EXERCISE INPUT ▸
**********

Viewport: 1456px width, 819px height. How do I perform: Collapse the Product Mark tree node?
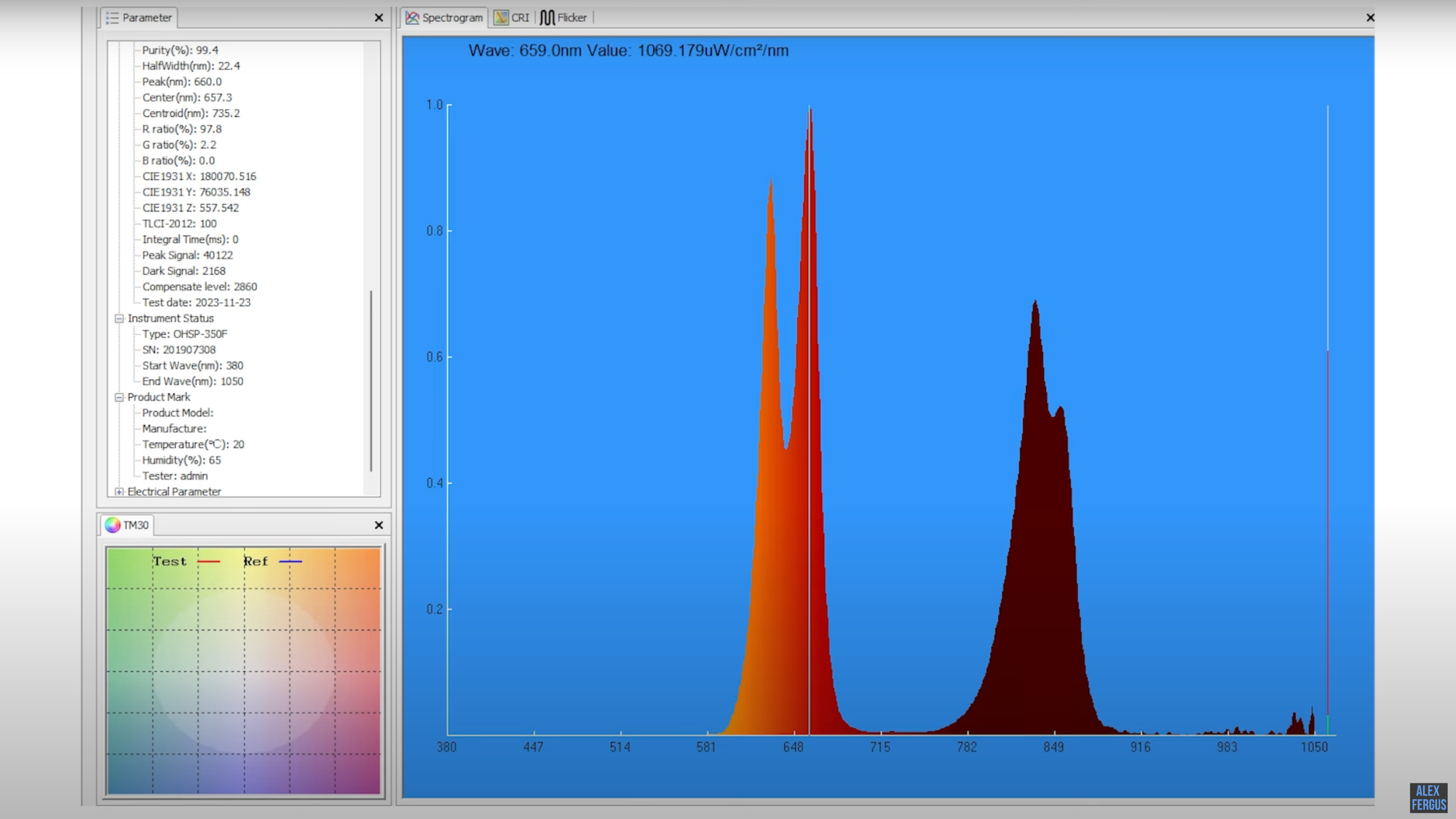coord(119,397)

**********

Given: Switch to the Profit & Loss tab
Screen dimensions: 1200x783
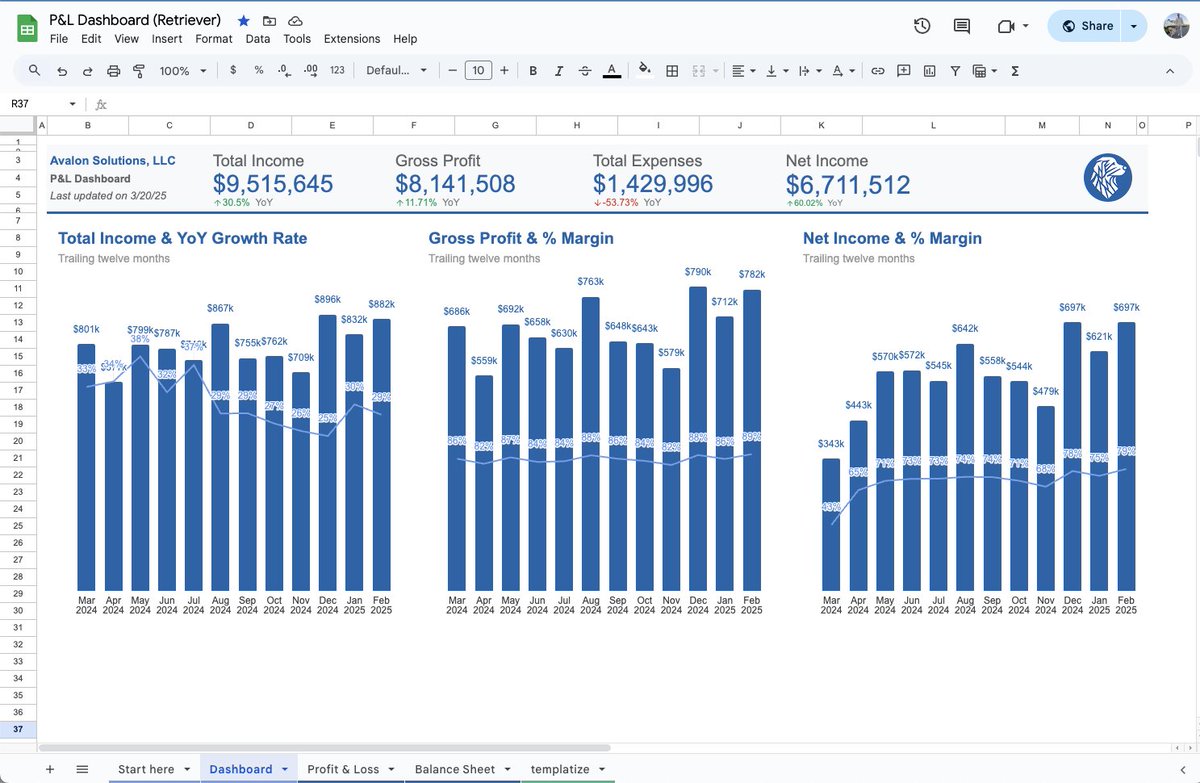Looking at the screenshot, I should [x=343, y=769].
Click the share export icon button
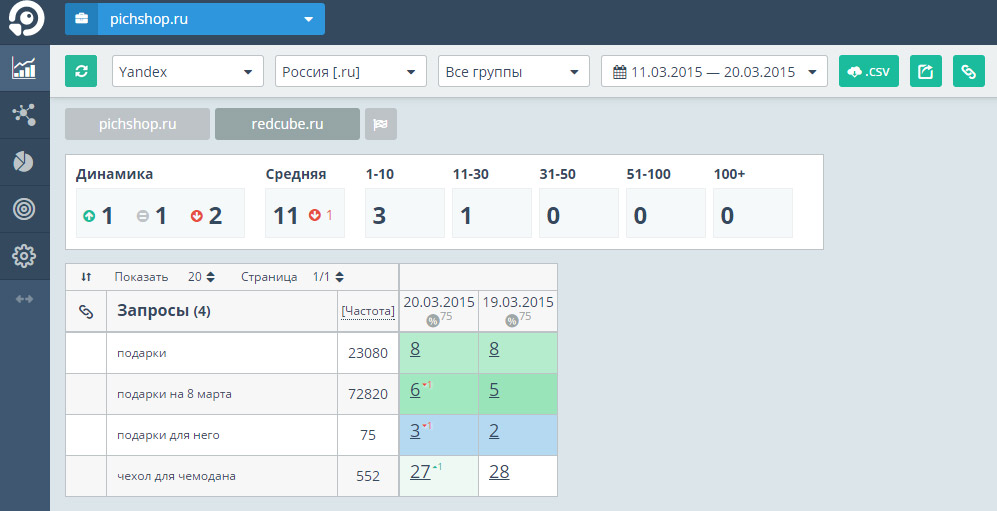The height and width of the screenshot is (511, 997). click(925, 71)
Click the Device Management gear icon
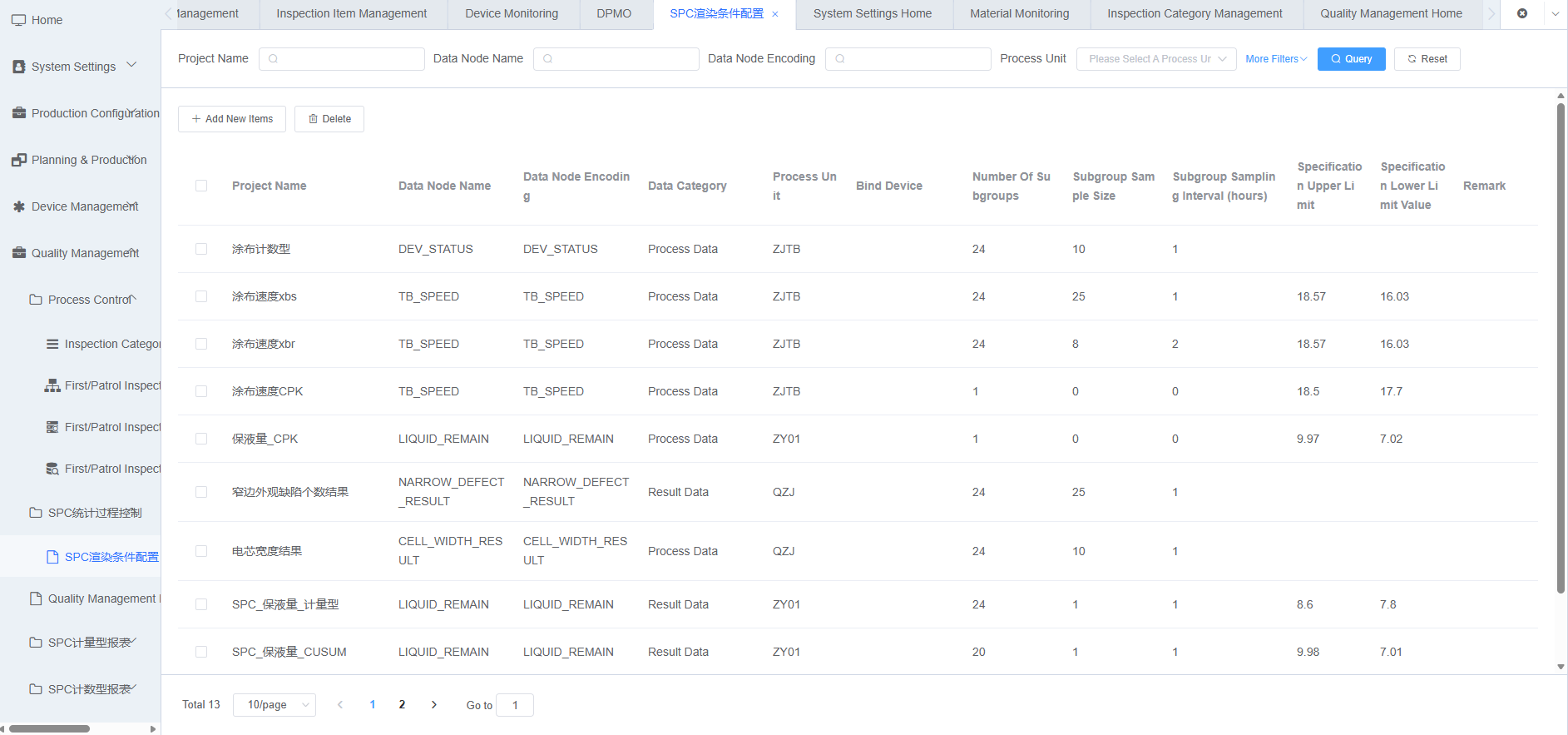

**********

DESCRIPTION OF THE TASK ▸ Reproduce the lines word for word, everything from the line containing "Given: Switch to the Profit & Loss tab" down to the line containing "Click the Device Management gear icon", both included, and leave the pictures out.

RESULT FOR THIS EXERCISE ▸
Given: Switch to the Profit & Loss tab
Screen dimensions: 1200x783
Looking at the screenshot, I should [x=343, y=769].
Click the share export icon button
The height and width of the screenshot is (511, 997). click(925, 71)
Click the Device Management gear icon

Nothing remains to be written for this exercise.